Por André R. Fonseca.
É muito comum encontrar pregadores e
blogueiros criticando as panelinhas na igreja. Tipicamente, a crítica se
dirige aos adolescentes e jovens quando se agrupam por afinidades. Alguns
jovens, que não conseguem lugar no grupo ou grupos, sentem-se excluídos, e a
igreja deve ser sempre um lugar de inclusão onde todos se sentem acolhidos e
bem! A reclamação contra as tais panelinhas é, portanto, legítima!
Se você, leitor, veio aqui encontrar
mais um para ojerizar as panelinhas na igreja, a qualquer custo, sairá
decepcionado... Não tenho nada contra elas; mas, antes de apresentar minha
defesa, gostaria de fazer uma ressalva: de qual panelinha estamos
falando?
Além de diminutivo para panela, a
palavra "panelinha" recebe uma acepção de sentido figurado no
dicionário, "um conjunto de pessoas que se reúnem para prejudicar
outras" - segundo o Dicionário Eletrônico da Língua Portuguesa da Porto
Editora. Sou veemente contra esse tipo de panelinha! Os jovens da igreja
não podem se reunir com o intuito de prejudicar o próximo. Mas, se tratarmos o
termo "panelinha" nesse sentido mais comum do evangeliquês, não vejo
problema algum em adolescentes e jovens se reunirem por afinidades.
Eu tenho uma calopsita, domesticada
desde bebê. Foi trazida para nossa casa ainda sem penas. Foi alimentada por mim
com papinha numa seringa. Por ser um pássaro de bando, parece-me que fomos
tomados por ela como seu bando. Quando começamos a comer em sua presença, ela
vai para seu potinho de comida comer também. Por várias vezes, durante a
limpeza da gaiola, esquecemos a portinha aberta e, ao invés de fugir, ela sempre
voou ao nosso encontro. Algumas vezes, voando do quintal para o interior da
casa atrás da gente. Já percebemos que há uma gradação de preferência; se não
há ninguém em casa, ela fica com minha filha numa boa; mas, se estou em casa,
ela voa do ombro da minha filha para o meu ombro e bica forte se minha filha
tentar tirar ela do meu ombro. Mas ela morre de amores mesmo é por minha
esposa... É só ouvir a voz da minha esposa no portão de casa pra começar a
cantar desesperadamente! E não há quem fique com ela na mão se minha esposa
estiver em casa. Se há aparente seleção por afinidade para um animalzinho como
uma calopsita, por que não haveria panelinhas na igreja?

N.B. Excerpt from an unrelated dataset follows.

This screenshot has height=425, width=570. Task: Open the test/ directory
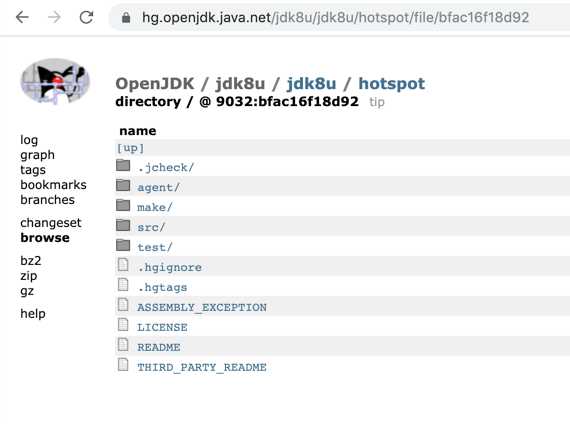point(154,247)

Assim como a calopsita, animal que
vive em bandos, social em seu comportamento com os outros de sua espécie, o ser
humano é um animal social também. Gostamos de viver em grupo, gostamos de ter
alguém para conversar, desejamos o convívio. Um dos treinamentos mais difíceis
para astronautas de longas viagens são os testes de isolamento. Por que a solitária
é punição tão cruel para um preso? Por que o náufrago solitário, interpretado
pelo ator Tom Hanks, escolhe conversar com o Wilson, uma bola de basquete? Se
nós somos assim tão desesperadamente dependentes do convívio com outras
pessoas, pois o isolamento enlouquece, por que não aceitar que haveremos de dar
preferência para algumas pessoas e outras nem tanto por simples afinidade? A
afinidade, coincidência de gostos ou de ideias entre os indivíduos com quem
convivemos, é tão natural quanto a nossa necessidade de convivência.

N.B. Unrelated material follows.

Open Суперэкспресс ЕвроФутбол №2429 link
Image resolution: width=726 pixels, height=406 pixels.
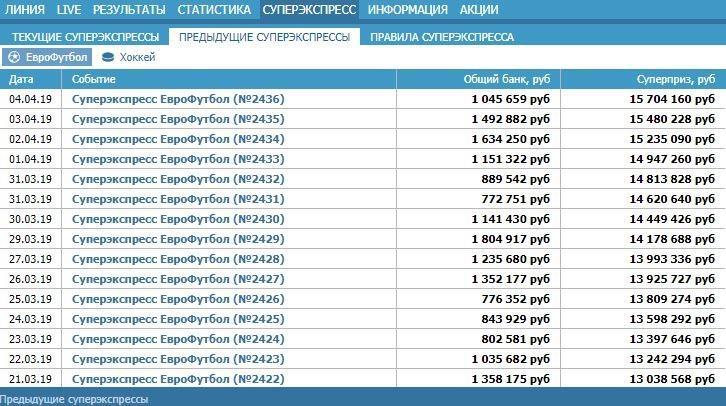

Pense um pouco... Numa família com
muitos irmãos, há sempre dois deles que andam juntos para todos os lados,
compartilham segredos que os outros nem suspeitam ou que tendem a ser mais
cúmplices um do outro em suas "aventuras". Se assim acontece
naturalmente entre irmãos de sangue, por que não haveria panelinhas
entre irmãos da igreja?
A tal panelinha, criada por
afinidades, está presente também na escola, no trabalho, no bairro ou
condomínio, entre vizinhos, no clube de xadrez... Aqui no Brasil, no Canadá,
Rússia e Japão. E, pelo jeito, na palestina do primeiro século também! Ou vamos
ao púlpito acusar Jesus e seus discípulos de formação de panelinha?
Seria “Pedro, Tiago e João num barquinho” ou numa panelinha?
De uma montoeira de discípulos, Jesus
escolheu apenas doze. Mas esses formavam uma panelinha tipo classe “platinum”.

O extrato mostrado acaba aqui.